■ PAGE TEXT
The first problem in talking about London is deciding where it begins or ends. In 1907, Clarence Rook tried to walk across it, but gave up at nightfall in Wanstead Flats, where he could still see houses stretching "all the way to Romford". It was about 17 miles across at the time. A century earlier it spanned only five miles, but the fringes were such a no-man's land of rubbish, shanties, animal-traders, brick ovens and heaps of cinders and hop-husks that one could hardly say whether this was London or not.
Jerry White has compared this zone, in his study of the 19th-century city, to "necrotic tissue stealing remorselessly outwards from an unhealed wound." His new book traces the story back to the 18th century, where he finds the necrotic material so compacted into its origin that it permeates London's centre itself. As with his previous two volumes – he started with the 20th century – he shows us a terrible and magnificent metropolis, in a study both panoramic in scope and microscopic in detail.
As the 18th century opened, London was still picking up the pieces after the 1666 Great Fire. Construction was everywhere, so that one could hardly navigate the streets for scaffolding. London would increasingly become a grandiose, modern city, but it also continued to be a site of medieval squalor. One of the worst areas was around Westminster Abbey and the Houses of Parliament, where hovels crept up to the Abbey itself and slumped against its walls. Nicholas Hawksmoor complained in 1715 of the "Chaos of Dirty Rotten Sheds, always Tumbling or takeing fire, with winding Crooked passages (Scarse practicable) Lakes of Mud and Rills of Stinking Mire Running through them." Many roads either had no name at all, or were called things like Rotten Row, Dirty Lane, Foul Lane, Dark Entry and Pissing Alley.

■ WHAT YOU WILL DO
(a) Decide whether each statement agrees with the London review. Answer yes or no for each and quote the words from the review that settle it.
(i) Clarence Rook completed his walk across London in 1907.
(ii) White's earlier volumes began with the 20th century.
(iii) Nicholas Hawksmoor complained about the area around Westminster Abbey in 1715.
(b) Answer these questions from the London review.
(i) How many miles did London span a century before 1907?
(ii) What was London still recovering from as the 18th century opened?
(iii) Which area does the review name as one of the worst?

■ DATA SHOWN
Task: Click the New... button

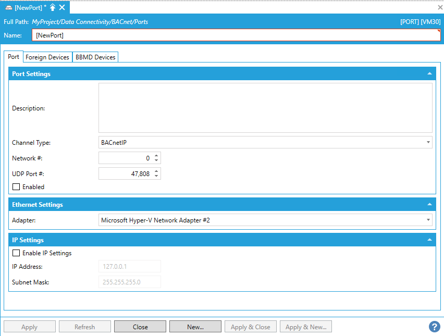Action: [195, 327]
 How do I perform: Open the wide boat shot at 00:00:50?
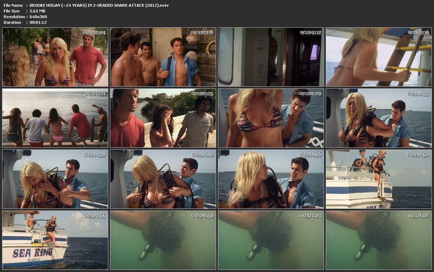(x=379, y=179)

■ SOLVED TASKS
(a)
(i) No: "gave up at nightfall in Wanstead Flats"
(ii) Yes: "he started with the 20th century"
(iii) Yes: "Nicholas Hawksmoor complained in 1715"

(b)
(i) Five miles
(ii) The 1666 Great Fire
(iii) The area around Westminster Abbey and the Houses of Parliament